What is the formula for permutations (ordered selection of k from n)?
P(n, k) = n! / (n-k)! — order matters.
What is the formula for combinations (unordered selection of k from n)?
C(n, k) = n! / (k! × (n-k)!) — order doesn’t matter. Also written as “n choose k”.
What is the difference between a permutation and a combination?
Permutation: order matters (arrangements). Combination: order doesn’t matter (selections).
What is the pigeonhole principle?
If n items are placed into m containers and n > m, at least one container must hold more than one item.
What is Pascal’s triangle relationship to combinations?
Each entry equals C(n, k). Each entry = sum of the two above: C(n, k) = C(n-1, k-1) + C(n-1, k).
How many ways can you arrange n distinct objects?
n! (n factorial) — the number of permutations of n items.
What is counting with repetition? (combinations)
Choosing k items from n with repetition allowed (order doesn’t matter): C(n+k-1, k).
What is conditional probability P(A|B)?
P(A|B) = P(A ∩ B) / P(B) — probability of A given that B occurred.
What is expected value?
E[X] = Σ x · P(X = x) — the probability-weighted average of all possible outcomes.
What is modular arithmetic?
Arithmetic where numbers wrap around at a modulus m: a mod m is the remainder of a ÷ m. Example: 7 mod 3 = 1.
How does the Euclidean algorithm compute GCD?
Recursive: gcd(a, b) = gcd(b, a mod b), base case: gcd(a, 0) = a.
What is LCM in terms of GCD?
LCM(a, b) = (a × b) / GCD(a, b).
What are the key powers of 2 to memorize?
2^10 = 1,024 (~1K) · 2^20 ≈ 1M · 2^30 ≈ 1B · 2^32 ≈ 4B
What does XOR do at the bit level?
Returns 1 if bits differ, 0 if same. Key properties: a XOR a = 0, a XOR 0 = a, commutative and associative.
How do you check if a number is a power of 2 using bit manipulation?
n > 0 && (n & (n - 1)) == 0 — powers of 2 have exactly one bit set, so subtracting 1 clears it and all lower bits become 1.
How do you isolate the lowest set bit of an integer n?
n & (-n) — two’s complement makes -n flip all bits and add 1, so the AND isolates the lowest set bit.
What is a left bit shift (<<) equivalent to?
Multiplying by 2 per shift: n << k = n × 2^k (for non-negative n with no overflow).
What is a right bit shift (>>) equivalent to?
Dividing by 2 per shift (integer division): n >> k = ⌊n / 2^k⌋.
What is mathematical induction?
Base case: prove for n=0 (or n=1). Inductive step: assume true for n, prove for n+1. Concludes the statement holds for all n ≥ base.

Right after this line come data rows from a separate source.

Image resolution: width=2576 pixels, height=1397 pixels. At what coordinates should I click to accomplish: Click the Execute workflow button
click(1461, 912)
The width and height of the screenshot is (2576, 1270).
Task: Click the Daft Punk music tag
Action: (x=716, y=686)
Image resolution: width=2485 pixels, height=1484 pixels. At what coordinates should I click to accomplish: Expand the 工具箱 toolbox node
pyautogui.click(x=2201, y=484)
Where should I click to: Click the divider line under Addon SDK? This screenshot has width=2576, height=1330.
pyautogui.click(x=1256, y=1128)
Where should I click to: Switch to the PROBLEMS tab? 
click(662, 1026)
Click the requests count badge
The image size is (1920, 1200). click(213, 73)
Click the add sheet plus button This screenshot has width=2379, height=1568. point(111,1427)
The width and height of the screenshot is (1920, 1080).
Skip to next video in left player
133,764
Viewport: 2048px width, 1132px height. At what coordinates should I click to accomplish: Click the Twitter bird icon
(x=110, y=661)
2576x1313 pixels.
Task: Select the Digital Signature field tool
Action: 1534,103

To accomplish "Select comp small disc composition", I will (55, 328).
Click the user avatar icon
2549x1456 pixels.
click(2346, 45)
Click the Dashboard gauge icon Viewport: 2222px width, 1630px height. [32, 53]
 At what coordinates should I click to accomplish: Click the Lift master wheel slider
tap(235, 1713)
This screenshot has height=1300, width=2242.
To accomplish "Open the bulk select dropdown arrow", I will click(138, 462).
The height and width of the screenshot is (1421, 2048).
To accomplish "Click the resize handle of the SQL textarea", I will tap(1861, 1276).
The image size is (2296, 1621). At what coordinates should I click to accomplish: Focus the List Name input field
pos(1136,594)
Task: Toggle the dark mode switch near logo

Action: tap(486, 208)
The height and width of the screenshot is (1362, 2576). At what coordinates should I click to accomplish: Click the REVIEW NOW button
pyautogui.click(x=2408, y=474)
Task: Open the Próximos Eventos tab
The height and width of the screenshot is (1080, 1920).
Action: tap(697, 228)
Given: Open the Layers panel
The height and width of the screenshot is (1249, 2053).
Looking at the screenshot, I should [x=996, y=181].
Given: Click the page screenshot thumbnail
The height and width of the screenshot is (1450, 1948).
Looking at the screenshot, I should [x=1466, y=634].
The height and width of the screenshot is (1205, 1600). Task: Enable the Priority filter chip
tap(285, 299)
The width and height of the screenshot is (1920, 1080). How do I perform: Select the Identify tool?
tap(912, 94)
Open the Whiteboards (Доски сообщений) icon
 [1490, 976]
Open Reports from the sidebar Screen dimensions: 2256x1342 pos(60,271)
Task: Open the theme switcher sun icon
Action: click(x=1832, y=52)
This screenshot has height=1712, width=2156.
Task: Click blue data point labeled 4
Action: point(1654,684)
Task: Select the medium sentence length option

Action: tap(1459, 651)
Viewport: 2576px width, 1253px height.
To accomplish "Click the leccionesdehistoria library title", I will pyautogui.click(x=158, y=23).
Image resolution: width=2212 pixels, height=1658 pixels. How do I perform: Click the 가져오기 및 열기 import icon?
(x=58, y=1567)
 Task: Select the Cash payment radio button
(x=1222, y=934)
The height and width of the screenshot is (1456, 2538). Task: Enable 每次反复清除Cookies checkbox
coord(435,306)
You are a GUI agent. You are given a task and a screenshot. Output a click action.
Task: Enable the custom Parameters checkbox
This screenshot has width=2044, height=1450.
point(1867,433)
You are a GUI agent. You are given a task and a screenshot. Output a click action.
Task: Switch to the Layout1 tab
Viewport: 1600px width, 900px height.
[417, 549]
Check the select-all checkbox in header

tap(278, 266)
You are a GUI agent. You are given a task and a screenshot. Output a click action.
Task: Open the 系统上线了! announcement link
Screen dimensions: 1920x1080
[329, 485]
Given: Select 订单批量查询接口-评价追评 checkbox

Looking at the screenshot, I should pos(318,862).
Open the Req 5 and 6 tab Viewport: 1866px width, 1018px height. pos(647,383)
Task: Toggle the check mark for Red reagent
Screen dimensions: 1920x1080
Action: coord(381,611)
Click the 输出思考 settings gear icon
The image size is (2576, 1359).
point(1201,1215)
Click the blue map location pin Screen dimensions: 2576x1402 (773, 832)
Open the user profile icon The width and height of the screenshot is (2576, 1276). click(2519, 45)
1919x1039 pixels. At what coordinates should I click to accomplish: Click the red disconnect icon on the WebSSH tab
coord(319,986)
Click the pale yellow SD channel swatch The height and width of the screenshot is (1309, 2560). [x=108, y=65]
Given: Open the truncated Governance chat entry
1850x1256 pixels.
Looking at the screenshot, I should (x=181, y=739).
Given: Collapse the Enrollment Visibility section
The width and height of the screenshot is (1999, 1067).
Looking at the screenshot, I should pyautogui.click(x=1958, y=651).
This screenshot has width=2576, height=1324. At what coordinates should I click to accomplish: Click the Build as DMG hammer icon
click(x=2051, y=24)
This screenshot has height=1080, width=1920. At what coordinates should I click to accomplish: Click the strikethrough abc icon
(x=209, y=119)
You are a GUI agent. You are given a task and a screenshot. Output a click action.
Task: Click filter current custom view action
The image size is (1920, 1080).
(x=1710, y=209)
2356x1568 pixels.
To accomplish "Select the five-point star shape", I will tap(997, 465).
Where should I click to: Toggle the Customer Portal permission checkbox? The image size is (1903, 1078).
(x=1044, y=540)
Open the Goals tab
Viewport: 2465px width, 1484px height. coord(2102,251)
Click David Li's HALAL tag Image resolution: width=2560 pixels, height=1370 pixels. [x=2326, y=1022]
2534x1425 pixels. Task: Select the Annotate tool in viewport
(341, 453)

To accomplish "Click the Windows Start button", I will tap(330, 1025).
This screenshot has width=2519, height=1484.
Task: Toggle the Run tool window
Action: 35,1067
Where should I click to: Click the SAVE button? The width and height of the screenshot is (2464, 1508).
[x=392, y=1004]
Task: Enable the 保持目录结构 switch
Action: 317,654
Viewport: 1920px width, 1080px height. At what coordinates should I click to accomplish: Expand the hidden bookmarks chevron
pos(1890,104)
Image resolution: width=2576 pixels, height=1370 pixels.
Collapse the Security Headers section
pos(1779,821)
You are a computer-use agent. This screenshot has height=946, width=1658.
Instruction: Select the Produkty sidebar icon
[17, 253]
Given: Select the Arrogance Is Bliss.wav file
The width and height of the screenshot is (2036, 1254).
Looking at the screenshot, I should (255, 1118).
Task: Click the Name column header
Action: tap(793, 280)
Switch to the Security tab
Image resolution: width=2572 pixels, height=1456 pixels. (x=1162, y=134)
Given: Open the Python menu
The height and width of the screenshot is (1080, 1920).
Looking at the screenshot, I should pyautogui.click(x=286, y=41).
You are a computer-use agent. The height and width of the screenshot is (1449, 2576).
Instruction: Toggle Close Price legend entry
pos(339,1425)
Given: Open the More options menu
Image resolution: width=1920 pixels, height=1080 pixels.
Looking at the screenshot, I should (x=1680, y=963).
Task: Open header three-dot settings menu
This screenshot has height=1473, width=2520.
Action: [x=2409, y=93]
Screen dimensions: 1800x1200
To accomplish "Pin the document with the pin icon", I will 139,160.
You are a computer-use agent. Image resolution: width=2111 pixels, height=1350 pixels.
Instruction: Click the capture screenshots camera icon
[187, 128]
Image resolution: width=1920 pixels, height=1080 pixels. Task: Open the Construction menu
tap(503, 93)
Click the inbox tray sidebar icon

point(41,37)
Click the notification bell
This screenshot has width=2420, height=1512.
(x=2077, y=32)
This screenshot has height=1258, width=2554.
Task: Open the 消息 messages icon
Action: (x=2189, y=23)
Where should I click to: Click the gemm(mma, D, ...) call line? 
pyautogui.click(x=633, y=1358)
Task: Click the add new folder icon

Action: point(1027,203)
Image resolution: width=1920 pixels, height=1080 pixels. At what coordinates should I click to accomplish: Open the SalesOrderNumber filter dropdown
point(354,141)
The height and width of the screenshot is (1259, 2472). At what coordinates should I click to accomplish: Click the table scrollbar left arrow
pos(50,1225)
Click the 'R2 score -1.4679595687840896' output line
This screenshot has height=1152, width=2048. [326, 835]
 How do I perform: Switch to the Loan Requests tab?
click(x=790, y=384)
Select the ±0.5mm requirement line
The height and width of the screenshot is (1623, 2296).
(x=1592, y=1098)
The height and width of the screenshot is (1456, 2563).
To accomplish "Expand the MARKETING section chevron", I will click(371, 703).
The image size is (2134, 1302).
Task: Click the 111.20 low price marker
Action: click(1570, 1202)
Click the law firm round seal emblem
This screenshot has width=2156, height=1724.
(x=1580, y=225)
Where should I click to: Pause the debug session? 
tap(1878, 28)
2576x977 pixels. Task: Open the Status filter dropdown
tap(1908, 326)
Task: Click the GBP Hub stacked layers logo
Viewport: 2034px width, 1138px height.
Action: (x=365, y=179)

What is proof by contradiction?
Assume the negation of what you want to prove; derive a logical contradiction; conclude the original statement must be true.
What is proof by contrapositive?
Instead of proving P → Q, prove the equivalent ¬Q → ¬P — sometimes easier.
What is a primality test for a number n?
Check divisibility by all integers from 2 to √n. If none divide n evenly, n is prime. O(√n).
What is log₂(n) approximately equal to for powers of 2?
log₂(1024) = 10, log₂(1M) ≈ 20, log₂(1B) ≈ 30 — log₂ = number of bits needed to represent n.
What is the relationship between log base 2 and log base 10?
log₂(n) = log₁₀(n) / log₁₀(2) ≈ log₁₀(n) × 3.32.